Сейчас она спала на животе и ее тело светилось голубоватым лунным свечением. И трудно было себе представить что-то большее, чем эта ночь, и что-то столь же малое, как она, Беата, в этой городской ночи, поднимавшейся ввысь и растекавшейся во все стороны, чтобы слиться с темнотой вселенной. Холодный огонь пылал внутри вокзала. Тип в светлом костюме вышел из него целым и невредимым и попытался взять такси, но водитель заблокировал дверцу у него перед носом. Другой сделал то же самое, и еще один. Тут набежали какие-то, потянули его в сторону, вниз, на ту темную бетонную площадку, где днем выгружают посылки из почтовых вагонов. Ветер нес со стороны порта вонь тухлой воды и нервный запах из центра города. Из-под огней на Зеленецкой выезжала груженая под завязку «лада» с прицепом. Русские. Ехали на восток. За стеной ворочалась мать.
Павел лежал на полу, а Яцек на кровати. Тихо переговаривались, пытаясь вспомнить прежние времена, но все события и вещи, которые приходили им в голову, не имели ни звука, ни запаха, ни объема, как за толстым стеклом. Павел прислушивался к лязгу первых трамваев. Они начинают ходить около четырех. Он представил себе, как они выезжают из депо Мокотова, из депо около завода,[31] разгоняются, замедляют ход, а потом движутся словно во сне на месте, и поэтому день никогда не начнется.

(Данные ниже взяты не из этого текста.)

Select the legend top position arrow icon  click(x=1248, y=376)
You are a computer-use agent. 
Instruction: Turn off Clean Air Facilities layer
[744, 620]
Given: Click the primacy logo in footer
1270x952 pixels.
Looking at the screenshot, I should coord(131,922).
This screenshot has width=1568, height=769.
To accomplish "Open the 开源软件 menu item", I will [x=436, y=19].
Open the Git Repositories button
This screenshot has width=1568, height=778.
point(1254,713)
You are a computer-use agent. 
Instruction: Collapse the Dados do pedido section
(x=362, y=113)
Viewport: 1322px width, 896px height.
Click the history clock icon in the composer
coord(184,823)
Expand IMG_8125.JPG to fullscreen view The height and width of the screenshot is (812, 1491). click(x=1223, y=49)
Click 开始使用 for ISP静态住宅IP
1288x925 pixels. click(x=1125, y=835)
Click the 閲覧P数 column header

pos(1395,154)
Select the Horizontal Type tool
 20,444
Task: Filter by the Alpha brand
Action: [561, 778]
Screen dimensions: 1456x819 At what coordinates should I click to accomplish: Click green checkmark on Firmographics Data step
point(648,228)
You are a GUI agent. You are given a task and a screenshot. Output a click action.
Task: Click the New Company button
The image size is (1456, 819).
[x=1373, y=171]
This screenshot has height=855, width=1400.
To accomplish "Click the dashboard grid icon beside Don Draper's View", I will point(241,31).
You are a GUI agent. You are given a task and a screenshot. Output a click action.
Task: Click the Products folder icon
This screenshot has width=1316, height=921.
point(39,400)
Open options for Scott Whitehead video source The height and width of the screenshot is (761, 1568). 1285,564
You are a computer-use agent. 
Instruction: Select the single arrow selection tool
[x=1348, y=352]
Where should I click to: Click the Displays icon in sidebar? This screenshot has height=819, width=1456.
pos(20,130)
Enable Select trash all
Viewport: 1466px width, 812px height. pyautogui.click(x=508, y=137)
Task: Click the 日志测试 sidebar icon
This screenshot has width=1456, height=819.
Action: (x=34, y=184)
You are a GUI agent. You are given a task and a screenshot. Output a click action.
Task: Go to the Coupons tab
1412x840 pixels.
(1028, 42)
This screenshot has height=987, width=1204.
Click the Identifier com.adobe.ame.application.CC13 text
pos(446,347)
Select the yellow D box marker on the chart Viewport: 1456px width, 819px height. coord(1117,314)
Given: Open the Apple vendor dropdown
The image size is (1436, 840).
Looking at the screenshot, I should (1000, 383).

В это время Зося пробовала говорить с котом, но кот этими разговорами уже был сыт по горло. Он соскочил с ее коленей и с напряженно вытянутым хвостом направился на кухню, чтобы усесться там перед дверцей холодильника. Это было его любимое занятие: уставиться на белую эмалированную дверцу и облизывать то одну, то другую лапу. Не отрывая взгляда от двери. И так все время. Тогда она оставалась одна. Так, как сейчас. На столе горел ночник, а она сидела в кресле рядом. Квартира была маленькая, но в самый раз. Хотелось бы только, чтобы этаж был другой, пониже. До шестого этажа не дотягивались ветки деревьев. Когда-то она мечтала о том, чтобы, просыпаясь, смотреть, как просеянный сквозь листья деревьев солнечный свет падает на пол. Или, например, дождь: ветер треплет ветки, они бьются в окно и оставляют на стекле мокрые следы. С другой стороны, шестой этаж тоже неплохо. Жизнь течет гораздо ниже. Особенно весной и летом, когда на лавках допоздна сидят подростки с огромными магнитофонами. Зелень поглощает шум – ругательства и похабщина звучат приглушенно. В это время можно было даже открыть окно и смотреть на многоэтажки на улице Нотный стан. По вечерам вид из окна завораживал. Зося представляла себе эти далекие квартиры маленькими, точно игрушечные домики, а садящиеся к столу люди казались похожими на теплых, живых куколок в искусно сшитых одежках. Она воображала, как они ходят друг к другу в гости, приглашают на кофе в маленьких чашечках или на чай в стаканчиках размером с ноготок, а книжки, что стоят у них дома, напечатаны шрифтом мелким-мелким, как укол булавки.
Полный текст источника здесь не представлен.